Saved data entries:
--------
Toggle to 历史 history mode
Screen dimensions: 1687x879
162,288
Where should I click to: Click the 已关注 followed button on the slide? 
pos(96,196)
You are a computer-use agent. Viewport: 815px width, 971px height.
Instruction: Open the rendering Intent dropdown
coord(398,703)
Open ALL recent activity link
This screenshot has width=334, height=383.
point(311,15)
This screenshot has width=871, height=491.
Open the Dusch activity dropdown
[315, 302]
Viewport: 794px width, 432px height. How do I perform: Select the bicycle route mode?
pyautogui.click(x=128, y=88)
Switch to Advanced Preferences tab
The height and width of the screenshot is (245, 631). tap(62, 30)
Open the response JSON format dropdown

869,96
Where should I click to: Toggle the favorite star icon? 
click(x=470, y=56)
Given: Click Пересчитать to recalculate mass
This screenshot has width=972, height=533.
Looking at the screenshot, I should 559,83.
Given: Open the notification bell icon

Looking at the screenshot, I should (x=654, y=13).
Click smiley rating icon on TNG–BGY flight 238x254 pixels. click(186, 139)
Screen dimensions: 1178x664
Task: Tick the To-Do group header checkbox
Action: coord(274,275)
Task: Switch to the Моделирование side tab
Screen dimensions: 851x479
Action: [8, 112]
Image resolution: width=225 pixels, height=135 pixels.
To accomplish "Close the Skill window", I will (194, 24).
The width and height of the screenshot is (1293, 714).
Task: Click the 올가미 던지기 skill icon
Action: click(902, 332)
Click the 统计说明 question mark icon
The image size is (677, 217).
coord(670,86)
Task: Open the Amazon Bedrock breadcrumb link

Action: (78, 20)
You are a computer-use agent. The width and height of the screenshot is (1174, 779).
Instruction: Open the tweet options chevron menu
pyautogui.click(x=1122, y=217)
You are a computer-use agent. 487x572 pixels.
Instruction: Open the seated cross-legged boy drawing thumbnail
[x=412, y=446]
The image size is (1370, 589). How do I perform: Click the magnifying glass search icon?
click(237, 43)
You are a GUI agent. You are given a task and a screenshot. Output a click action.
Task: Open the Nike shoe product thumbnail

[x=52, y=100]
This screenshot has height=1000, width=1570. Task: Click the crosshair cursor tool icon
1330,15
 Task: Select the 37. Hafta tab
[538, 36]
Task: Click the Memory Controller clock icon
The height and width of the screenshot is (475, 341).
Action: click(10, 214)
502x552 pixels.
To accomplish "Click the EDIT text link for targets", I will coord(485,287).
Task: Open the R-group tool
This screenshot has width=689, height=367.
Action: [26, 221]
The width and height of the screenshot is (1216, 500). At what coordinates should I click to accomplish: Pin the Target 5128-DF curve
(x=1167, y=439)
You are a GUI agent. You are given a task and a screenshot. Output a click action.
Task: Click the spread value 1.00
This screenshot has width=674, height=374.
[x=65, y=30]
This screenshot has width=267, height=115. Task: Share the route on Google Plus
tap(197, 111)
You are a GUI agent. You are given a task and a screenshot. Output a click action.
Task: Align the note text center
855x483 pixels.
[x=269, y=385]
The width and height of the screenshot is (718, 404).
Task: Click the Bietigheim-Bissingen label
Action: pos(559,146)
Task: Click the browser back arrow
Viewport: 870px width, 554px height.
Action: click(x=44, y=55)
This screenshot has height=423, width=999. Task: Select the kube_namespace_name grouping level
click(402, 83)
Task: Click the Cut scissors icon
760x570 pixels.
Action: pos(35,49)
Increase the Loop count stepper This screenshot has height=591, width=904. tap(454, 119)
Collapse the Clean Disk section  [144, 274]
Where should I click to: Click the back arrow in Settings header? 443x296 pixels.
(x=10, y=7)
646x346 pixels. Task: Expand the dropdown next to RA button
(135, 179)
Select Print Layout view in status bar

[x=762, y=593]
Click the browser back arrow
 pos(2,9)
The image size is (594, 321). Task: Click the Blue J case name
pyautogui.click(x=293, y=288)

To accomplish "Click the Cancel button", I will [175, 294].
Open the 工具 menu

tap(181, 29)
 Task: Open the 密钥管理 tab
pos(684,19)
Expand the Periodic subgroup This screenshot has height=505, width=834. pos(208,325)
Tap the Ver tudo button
--------
> **GOAL OF THE EXERCISE**
Lines holding "text" in the data above: copy each of them.

> **COMPLETED EXERCISE**
To accomplish "Click the EDIT text link for targets", I will coord(485,287).
Task: Align the note text center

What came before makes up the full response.